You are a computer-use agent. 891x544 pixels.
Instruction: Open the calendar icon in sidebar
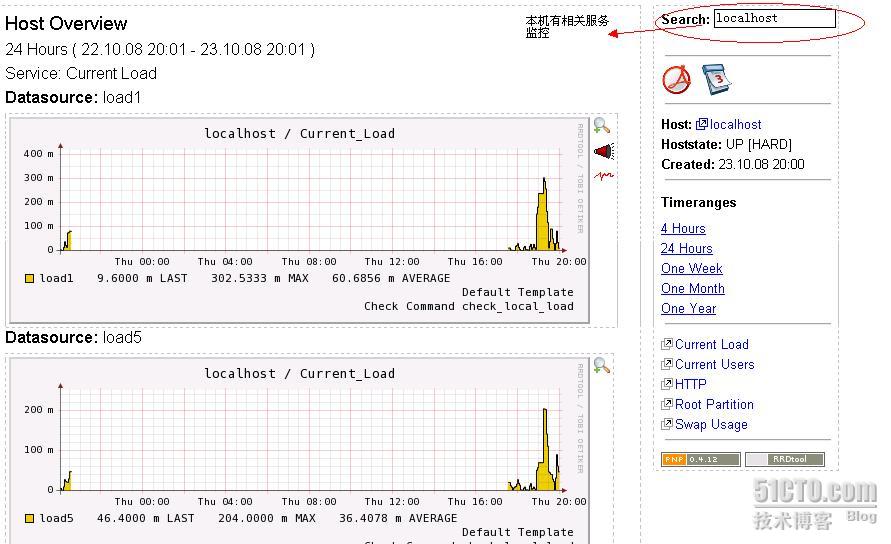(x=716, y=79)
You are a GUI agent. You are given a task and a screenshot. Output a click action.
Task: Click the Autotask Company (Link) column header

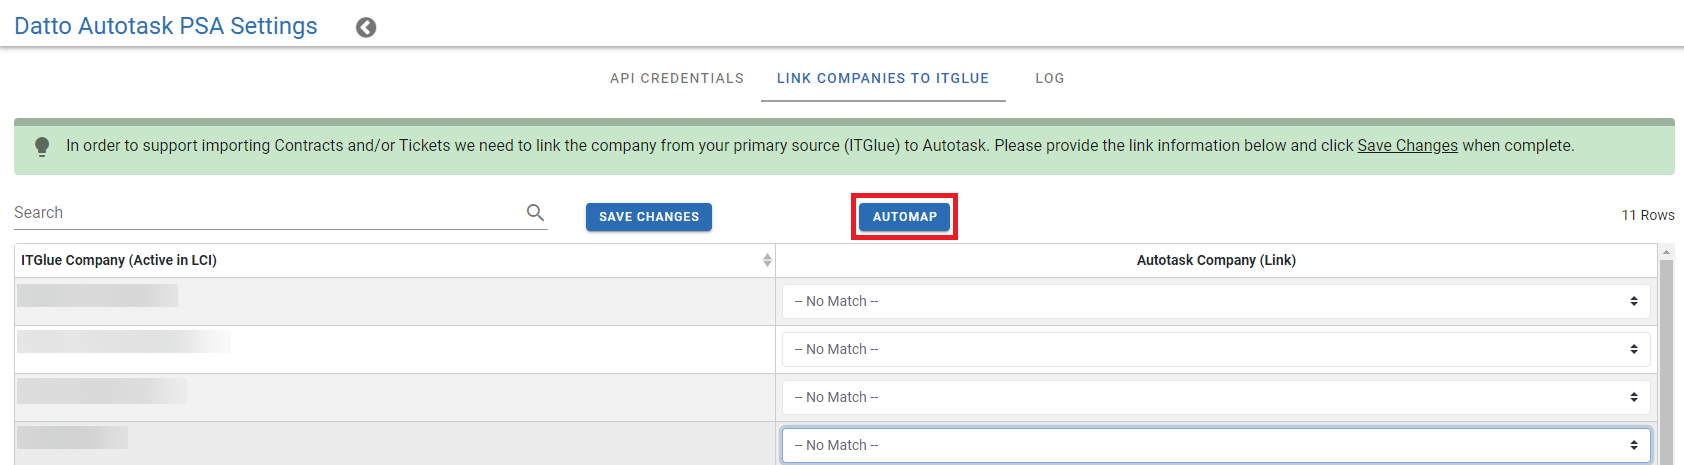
————
Written request:
Change "sidebar" to "side panel" in the lines above, keeping all other text the same and leaving out the pictures.

Finished task:
You are a computer-use agent. 891x544 pixels.
Instruction: Open the calendar icon in side panel
(x=716, y=79)
You are a GUI agent. You are given a task and a screenshot. Output a click action.
Task: Click the Autotask Company (Link) column header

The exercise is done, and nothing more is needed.